La crisis inmobiliaria de China se profundizó hasta mayo, con la inversión en desarrollo cayendo al ritmo más rápido en meses y los precios de las viviendas extendiendo una racha de pérdidas de 34 meses.
La crisis inmobiliaria de China no mostró señales de tocar fondo en los primeros cinco meses de 2026, ya que la inversión en desarrollo se desplomó un 16,2% interanual hasta los 3,04 billones de yuanes y los precios de las viviendas cayeron por trigésimo cuarto mes consecutivo, según datos publicados el martes por la Oficina Nacional de Estadísticas (NBS).
"Las últimas cifras confirman que la estabilización observada en marzo y abril fue un espejismo", señala una encuesta de Reuters publicada esta semana, que proyecta una caída de los precios de las viviendas del 3,5% para todo 2026. "Los vientos en contra estructurales —la débil confianza del comprador, el elevado inventario y una economía que se desacelera— están superando el apoyo de las políticas".
Las ventas de viviendas nuevas por superficie cayeron un 10,8% interanual en el período de enero a mayo, hasta los 313,2 millones de metros cuadrados, mientras que el valor de las ventas descendió un 13,5%, hasta los 2,94 billones de yuanes. Los inicios de nuevas construcciones se desplomaron un 22,6%, hasta los 179,3 millones de metros cuadrados, lo que indica que los promotores siguen siendo profundamente reacios a comprometer capital en nuevos proyectos. El inventario total de viviendas sin vender bajó ligeramente un 0,4%, hasta los 77,2 millones de metros cuadrados a finales de mayo, impulsado íntegramente por propiedades con menos de tres años de antigüedad, que cayeron un 2,8%.
La prolongada contracción del sector inmobiliario conlleva importantes riesgos de contagio para la economía general de China y los mercados globales. El sector inmobiliario y las industrias relacionadas representan aproximadamente una cuarta parte del PIB de China, y la desaceleración ya está arrastrando a la construcción, los materiales de construcción y los servicios financieros. Una encuesta de Reuters proyecta que los precios de las viviendas caerán un 3,5% para todo el año, sin esperarse una modesta recuperación de solo el 0,3% hasta 2027.
Un mercado divergente con pocos puntos positivos
Los promedios nacionales ocultan una marcada divergencia entre las ciudades de primer nivel de China y el resto del país. Shanghái registró un aumento de precios del 3,7% interanual, mientras que la mayoría de las ciudades más pequeñas continuaron viendo cómo se erosionaban los valores. Las caídas acumuladas desde el máximo de 2021 superan ya el 12% en muchos indicadores, y el mercado de reventa secundaria está sufriendo un impacto aún mayor que el de las viviendas nuevas.

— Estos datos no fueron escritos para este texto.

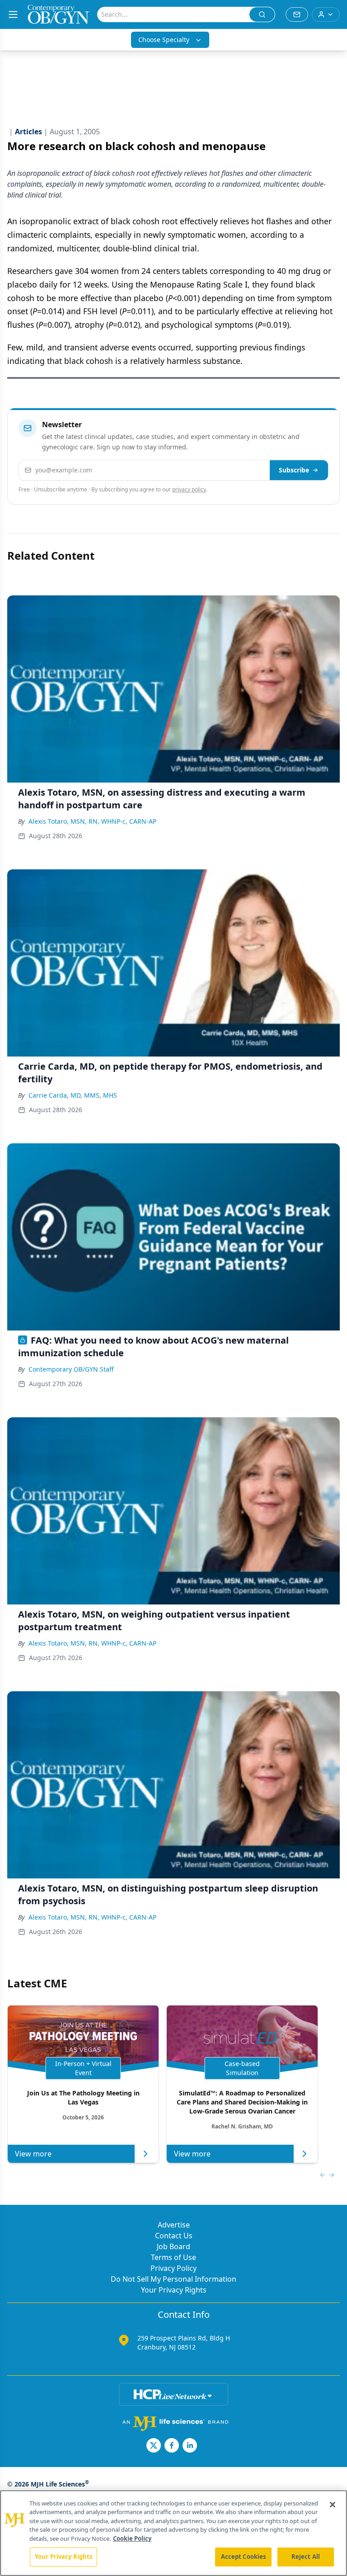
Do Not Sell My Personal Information (173, 2279)
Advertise (174, 2225)
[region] (173, 2533)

Pekín ha desplegado un amplio arsenal de medidas de estímulo —recortes de tipos, reducciones de pagos iniciales, eliminación de restricciones de compra y programas gubernamentales locales de recompra de propiedades—, pero cada ronda solo ha producido breves períodos de estabilización antes de que los vientos en contra fundamentales se reafirmaran. La última vez que el gobierno lanzó un gran paquete de estímulo a finales de 2024, las ventas de viviendas nuevas se estabilizaron durante aproximadamente dos meses antes de reanudar su caída.
Lo que esto significa para los inversores globales
El profundización de la crisis inmobiliaria está lastrando las acciones chinas y los mercados de materias primas, siendo las acciones de promotoras y materiales de construcción las de peor rendimiento. La desaceleración también está presionando al yuan offshore y frenando la demanda de materias primas industriales como el mineral de hierro y el cobre. Para los inversores globales, la pregunta clave es si Pekín desplegará estímulos adicionales —y si serán suficientes para romper el círculo vicioso entre la caída de precios y la débil demanda. La próxima señal política importante podría llegar en la reunión del Politburó a finales de este trimestre, donde se espera que se discutan nuevas medidas de apoyo al sector inmobiliario.
Este artículo es solo para fines informativos y no constituye asesoramiento de inversión.